Arrange the text lines of the entries below as a JSON list of strings, one string per line, leaving out blank lines and the pictures.

** start Data to use **

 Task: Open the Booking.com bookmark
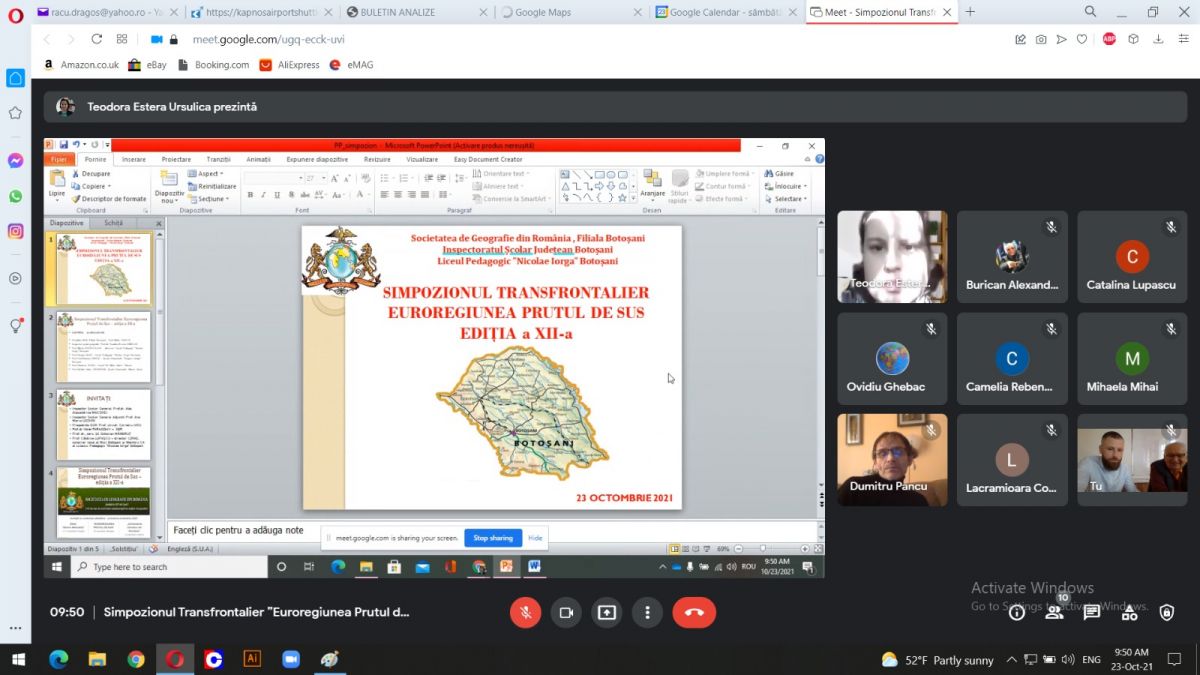tap(213, 65)
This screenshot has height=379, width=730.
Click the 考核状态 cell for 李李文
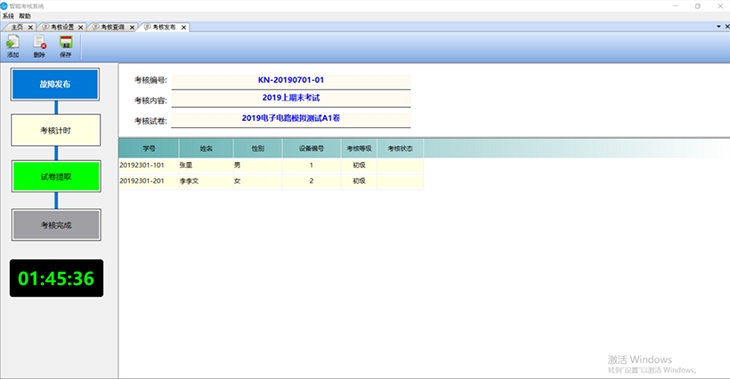tap(400, 181)
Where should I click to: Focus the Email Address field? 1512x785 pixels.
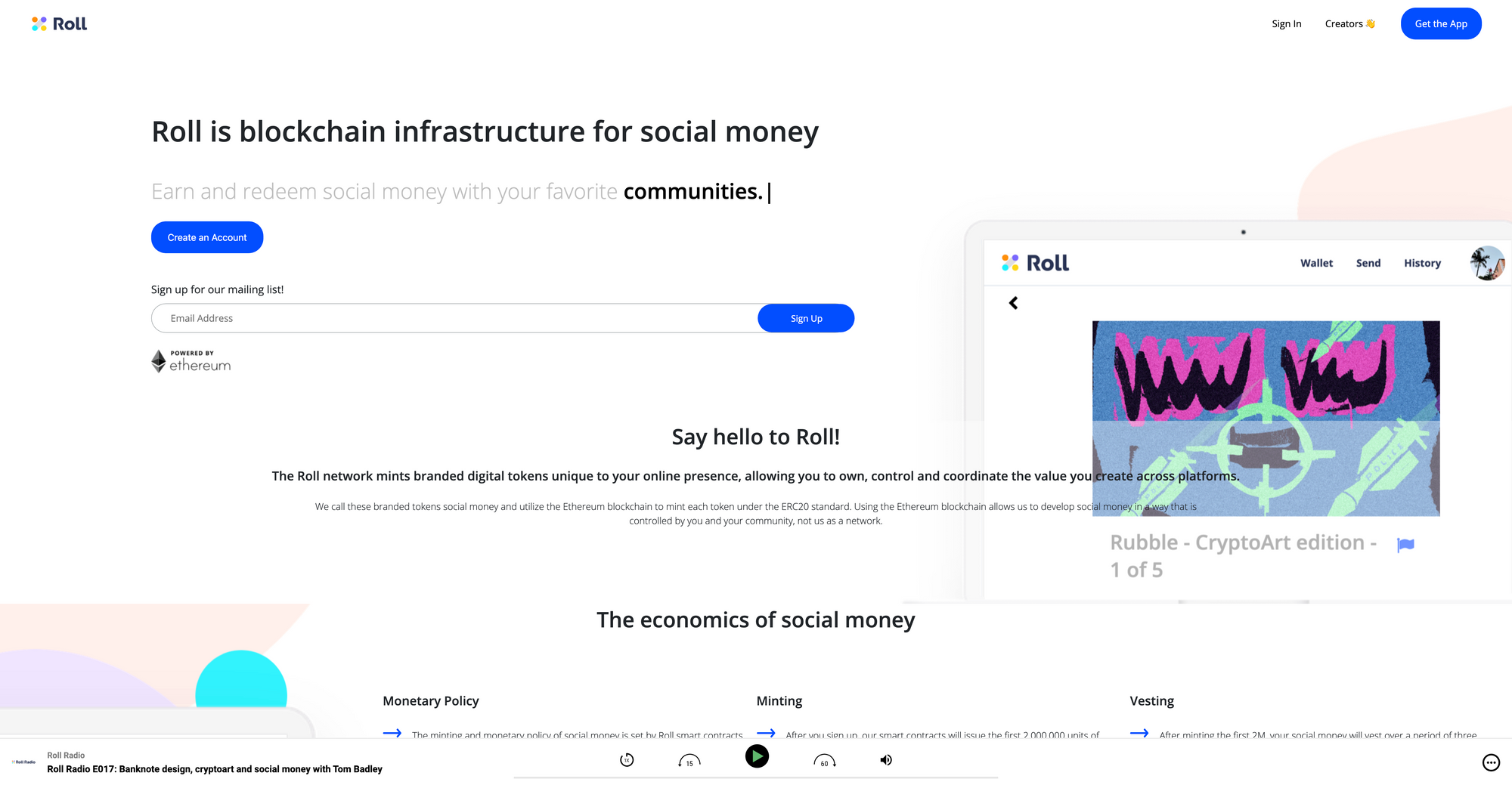(455, 318)
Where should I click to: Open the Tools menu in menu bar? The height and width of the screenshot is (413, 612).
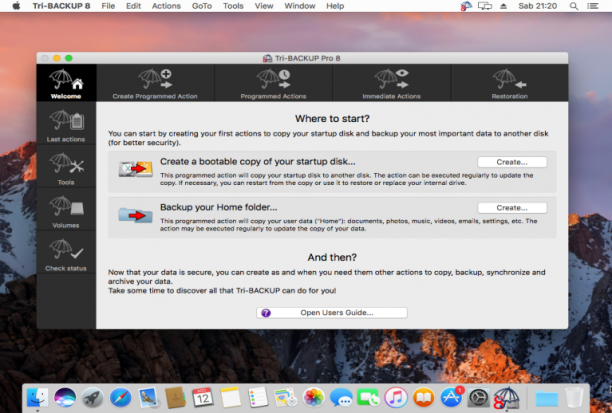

** end Data to use **

§ Written response:
[
  " Task: Open the Booking.com bookmark",
  "tap(213, 65)",
  "This screenshot has height=379, width=730.",
  "Click the 考核状态 cell for 李李文",
  "tap(400, 181)",
  "Where should I click to: Focus the Email Address field? 1512x785 pixels.",
  "(455, 318)",
  "Where should I click to: Open the Tools menu in menu bar? The height and width of the screenshot is (413, 612)."
]